Medicaid, on the other hand, does cover long-term care, both at home -- in this case, either in your home or your brother's -- or in a nursing home. But Medicaid is available only to people with very low incomes and few assets. As you rightly suggest, your mother would not be eligible for Medicaid coverage of any kind if she has $200,000 in assets. Whether she can give those assets to you and your brother and still qualify for Medicaid involves two different sets of rules. (The details of these rules vary slightly from state to state. The rules that would apply to her would depend on where she's living at the time she applies for Medicaid. If she's living with you in Florida or enters a nursing home there, then Florida's Medicaid rules would apply.)

The first set of rules has to do with Medicaid coverage of nursing home care. Despite your and your brother's best intentions, there may come a time when your mother needs nursing home care. In that case, if she seeks Medicaid coverage for the nursing home, Medicaid will look back at any transfer of assets she's made within the previous 60 months before applying. The amount of any assets transferred for less than full value -- such as gifts to you or your brother -- during that 5-year period will be considered as still belonging to your mother, and thus would delay her eligibility for Medicaid coverage of nursing home care. The length of the delay depends on the amount of the transfers and the average cost of nursing home care in the state where she's living, but it could be many months or even years if she were to give away the full $200,000.

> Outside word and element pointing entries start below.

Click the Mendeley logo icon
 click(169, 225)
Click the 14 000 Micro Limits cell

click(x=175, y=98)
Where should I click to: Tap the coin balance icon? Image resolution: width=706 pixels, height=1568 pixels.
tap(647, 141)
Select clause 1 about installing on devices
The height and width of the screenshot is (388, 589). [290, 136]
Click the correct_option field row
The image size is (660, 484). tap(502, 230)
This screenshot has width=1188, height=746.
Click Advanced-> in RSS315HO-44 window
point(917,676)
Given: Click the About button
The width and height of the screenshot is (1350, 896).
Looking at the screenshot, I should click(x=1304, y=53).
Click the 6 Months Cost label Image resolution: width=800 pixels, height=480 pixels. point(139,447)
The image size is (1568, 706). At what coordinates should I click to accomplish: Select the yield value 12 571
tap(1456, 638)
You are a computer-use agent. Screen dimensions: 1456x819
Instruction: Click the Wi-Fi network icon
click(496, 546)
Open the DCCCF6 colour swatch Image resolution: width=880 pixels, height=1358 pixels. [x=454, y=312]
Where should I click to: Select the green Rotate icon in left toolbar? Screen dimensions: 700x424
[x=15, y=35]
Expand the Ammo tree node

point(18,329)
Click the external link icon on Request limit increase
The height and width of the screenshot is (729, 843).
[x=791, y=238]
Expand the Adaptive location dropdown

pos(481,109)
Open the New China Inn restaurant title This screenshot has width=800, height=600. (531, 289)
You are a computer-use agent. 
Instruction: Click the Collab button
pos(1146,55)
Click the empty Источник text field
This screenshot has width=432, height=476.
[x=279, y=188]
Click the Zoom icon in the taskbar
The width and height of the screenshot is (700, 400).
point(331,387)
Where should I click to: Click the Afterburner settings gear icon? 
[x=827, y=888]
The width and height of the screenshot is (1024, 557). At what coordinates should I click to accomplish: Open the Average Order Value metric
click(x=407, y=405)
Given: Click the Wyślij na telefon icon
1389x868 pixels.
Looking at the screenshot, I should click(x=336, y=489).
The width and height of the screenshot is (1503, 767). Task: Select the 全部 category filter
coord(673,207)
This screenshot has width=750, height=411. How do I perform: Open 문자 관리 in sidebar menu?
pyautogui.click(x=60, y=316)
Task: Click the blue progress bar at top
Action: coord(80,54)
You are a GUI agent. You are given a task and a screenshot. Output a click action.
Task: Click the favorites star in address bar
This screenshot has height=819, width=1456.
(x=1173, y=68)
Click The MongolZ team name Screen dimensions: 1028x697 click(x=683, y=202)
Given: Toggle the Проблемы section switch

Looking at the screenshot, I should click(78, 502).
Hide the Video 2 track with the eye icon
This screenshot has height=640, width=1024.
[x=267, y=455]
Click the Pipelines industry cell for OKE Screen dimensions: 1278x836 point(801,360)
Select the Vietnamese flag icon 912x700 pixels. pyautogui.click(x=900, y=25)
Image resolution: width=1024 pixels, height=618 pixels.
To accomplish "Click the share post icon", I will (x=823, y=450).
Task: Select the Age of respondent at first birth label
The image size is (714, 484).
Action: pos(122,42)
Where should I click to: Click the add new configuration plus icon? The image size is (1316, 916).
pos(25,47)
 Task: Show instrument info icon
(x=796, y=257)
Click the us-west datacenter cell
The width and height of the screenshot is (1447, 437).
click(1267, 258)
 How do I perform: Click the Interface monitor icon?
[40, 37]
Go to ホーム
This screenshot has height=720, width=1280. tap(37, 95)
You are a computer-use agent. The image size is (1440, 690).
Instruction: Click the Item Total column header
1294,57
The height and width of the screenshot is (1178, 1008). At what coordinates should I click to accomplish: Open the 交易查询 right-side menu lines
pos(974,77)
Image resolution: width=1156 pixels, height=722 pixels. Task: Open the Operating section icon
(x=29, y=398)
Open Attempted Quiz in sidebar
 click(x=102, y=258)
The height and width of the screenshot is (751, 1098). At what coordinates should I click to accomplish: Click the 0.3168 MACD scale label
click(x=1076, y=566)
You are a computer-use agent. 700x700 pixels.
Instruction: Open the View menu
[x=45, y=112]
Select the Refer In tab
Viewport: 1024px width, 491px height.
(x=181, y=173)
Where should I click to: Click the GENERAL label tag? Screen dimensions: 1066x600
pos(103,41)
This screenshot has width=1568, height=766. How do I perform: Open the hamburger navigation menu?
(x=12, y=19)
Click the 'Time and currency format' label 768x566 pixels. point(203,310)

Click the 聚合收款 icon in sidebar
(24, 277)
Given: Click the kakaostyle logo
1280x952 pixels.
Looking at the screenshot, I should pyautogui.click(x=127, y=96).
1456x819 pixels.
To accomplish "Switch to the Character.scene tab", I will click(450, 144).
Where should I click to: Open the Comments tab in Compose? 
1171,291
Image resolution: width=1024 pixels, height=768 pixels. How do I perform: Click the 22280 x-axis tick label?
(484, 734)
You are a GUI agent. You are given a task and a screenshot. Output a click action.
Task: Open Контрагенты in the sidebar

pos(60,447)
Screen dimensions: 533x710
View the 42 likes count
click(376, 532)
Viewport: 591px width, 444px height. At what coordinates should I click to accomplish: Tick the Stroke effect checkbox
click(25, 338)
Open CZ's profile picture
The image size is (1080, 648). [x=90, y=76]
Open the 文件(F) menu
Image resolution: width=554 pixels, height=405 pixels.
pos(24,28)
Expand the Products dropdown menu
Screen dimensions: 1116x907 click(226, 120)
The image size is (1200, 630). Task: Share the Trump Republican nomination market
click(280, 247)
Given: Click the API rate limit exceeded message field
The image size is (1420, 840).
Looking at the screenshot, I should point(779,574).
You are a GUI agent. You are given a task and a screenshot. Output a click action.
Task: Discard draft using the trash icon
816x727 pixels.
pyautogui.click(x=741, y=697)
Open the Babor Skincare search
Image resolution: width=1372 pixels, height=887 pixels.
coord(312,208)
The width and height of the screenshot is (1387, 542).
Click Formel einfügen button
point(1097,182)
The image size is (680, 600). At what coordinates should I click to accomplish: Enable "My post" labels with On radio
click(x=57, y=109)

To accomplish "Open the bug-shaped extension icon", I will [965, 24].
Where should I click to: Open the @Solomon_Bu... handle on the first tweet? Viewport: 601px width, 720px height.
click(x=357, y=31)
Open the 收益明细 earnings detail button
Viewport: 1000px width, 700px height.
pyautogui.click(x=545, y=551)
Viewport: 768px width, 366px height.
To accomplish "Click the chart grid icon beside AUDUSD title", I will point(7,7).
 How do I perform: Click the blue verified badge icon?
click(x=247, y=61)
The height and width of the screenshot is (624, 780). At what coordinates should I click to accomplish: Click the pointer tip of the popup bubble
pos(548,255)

However, these Medicaid transfer-of-assets rules, including the 60-month look-back period, do not apply to Medicaid eligibility for in-home care. So, your mother could give almost all of her assets to you and your brother and then qualify for Medicaid home care coverage. (Medicaid would allow her to keep only about $2,000.) The risk, however, is that she gives you and your brother all her money with all of you expecting that one of you will care for her in your home, but then it turns out that she needs nursing home care, either because her condition deteriorates badly or you or your brother find that you are unable to care for her adequately in your home. Because of this risk, if your mother does gives away all her assets to you and your brother, it would be a very good idea for you both to hold onto that money to pay for her nursing home care if she winds up needing it.